The World Health Organization Initiative for Vaccine Research recently convened a panel of TB vaccine trial experts to examine the best way of testing immunity in blood taken from people vaccinated with a new TB vaccine.
"The panel recognised that many new and diverse tuberculosis vaccines are currently under development," says the lead author Professor Hanekom, of the South African TB Vaccine Initiative. "The ability to compare results of how the immune systems of people who received these vaccines have responded would be an important asset for TB vaccine research globally." Previously, it has been difficult to compare results because of differences in laboratory approaches, logistics and diverse populations being tested.
The panel evaluated advantages and disadvantages of many types of immune tests, and made specific recommendations for human trials of new vaccines, which included introducing a single and simple test that is used in all vaccine trials.

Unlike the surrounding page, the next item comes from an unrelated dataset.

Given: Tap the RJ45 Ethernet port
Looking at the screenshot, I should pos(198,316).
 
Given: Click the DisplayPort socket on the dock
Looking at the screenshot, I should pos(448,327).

"The panel recommended the use of a test that had performed excellently, that could yield informative results, and that could be implemented in even the most remote of field sites," says Professor Hanekom. "It is anticipated that this single and simple test will speed up decision-making on which of the new TB vaccines currently being tested globally will proceed to phase three trials."
Phase three trials focus on testing whether the vaccines will work to protect people against TB. The single and simple test recommended by the panel would allow comparison of results on the human immune response to all new TB vaccines currently being tested by the many research initiatives globally. If implemented, this could shorten the process to find an effective vaccine against TB.